__YOUR INSTRUCTIONS__:
Copy word for word the lines starting at the one that contains "Where should I" and ending at the one that contains "[x=98, y=343]", both included. Leave the pictures out of your copy.

__THE RECORDS__:

--- START ---

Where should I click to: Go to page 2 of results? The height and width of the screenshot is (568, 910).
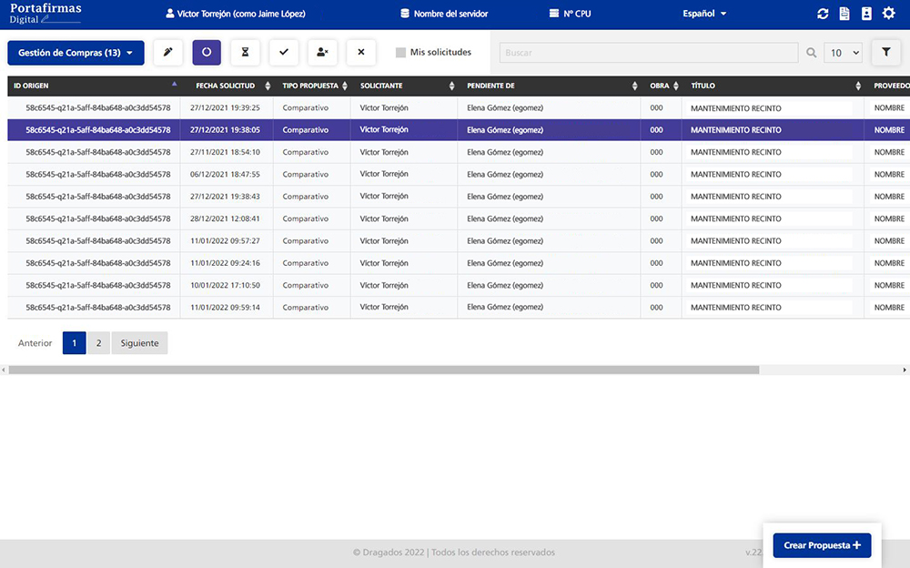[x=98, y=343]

--- END ---
--- START ---

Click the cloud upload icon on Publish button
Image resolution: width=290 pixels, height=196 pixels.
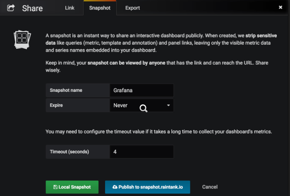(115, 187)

--- END ---

__WRITTEN SOLUTION__:
Where should I click to: Go to page 2 of results? The height and width of the screenshot is (568, 910).
[x=98, y=343]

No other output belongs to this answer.